Information shown Block Start

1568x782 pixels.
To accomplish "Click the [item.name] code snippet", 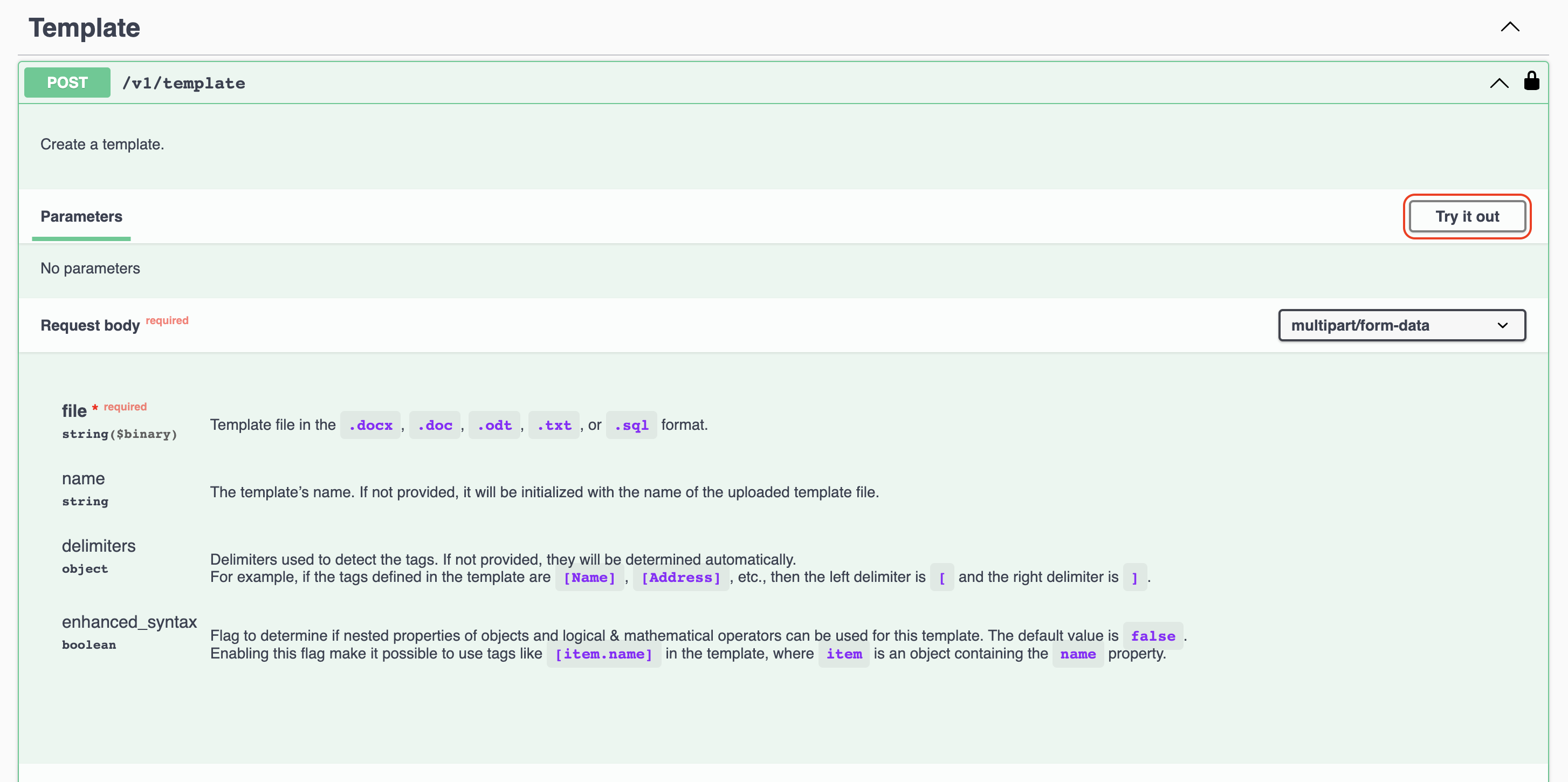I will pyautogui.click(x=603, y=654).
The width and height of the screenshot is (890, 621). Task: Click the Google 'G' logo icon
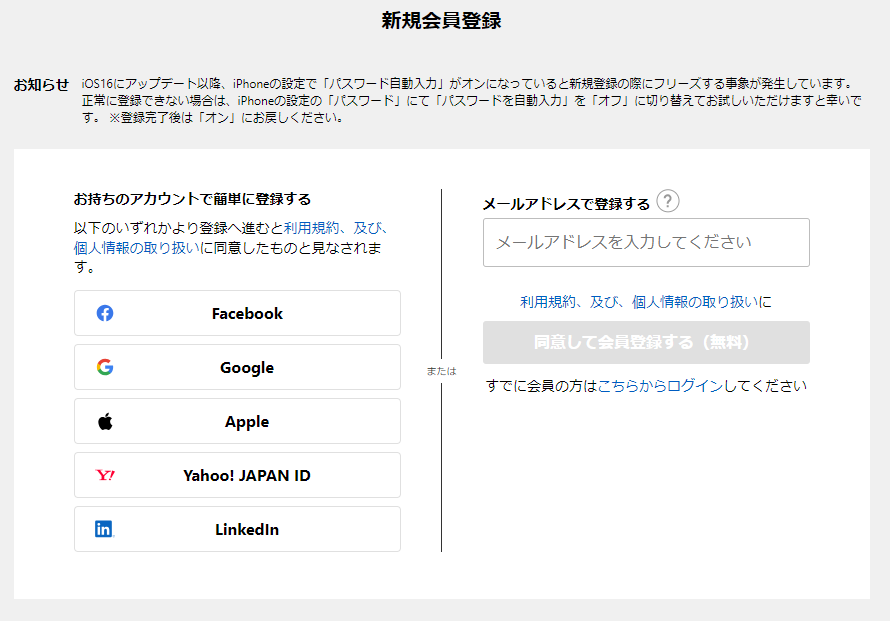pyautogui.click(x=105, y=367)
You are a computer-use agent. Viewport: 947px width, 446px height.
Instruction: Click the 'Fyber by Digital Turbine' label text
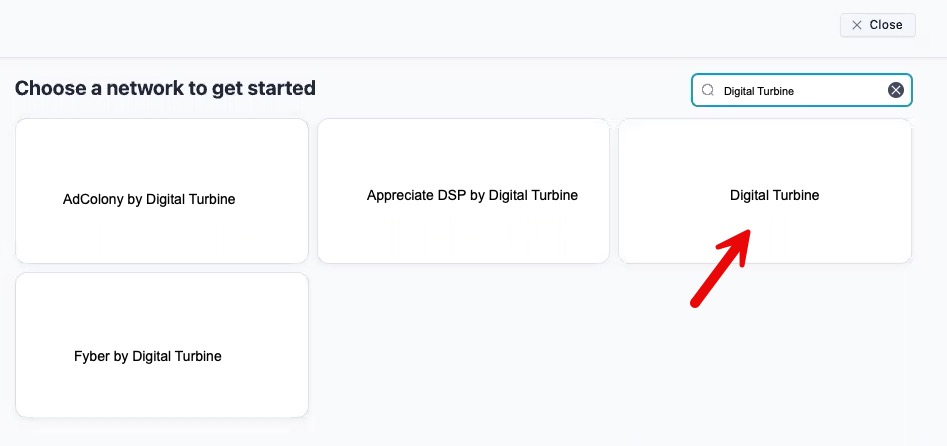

Information shown Block End

* Your objective: Print again, word for word, every line from the line with "The width and" to the final line of the records, inclusive; skip the pictures.

* Written response:
The width and height of the screenshot is (890, 621). Task: Click the Google 'G' logo icon
pyautogui.click(x=105, y=367)
You are a computer-use agent. Viewport: 947px width, 446px height.
Instruction: Click the 'Fyber by Digital Turbine' label text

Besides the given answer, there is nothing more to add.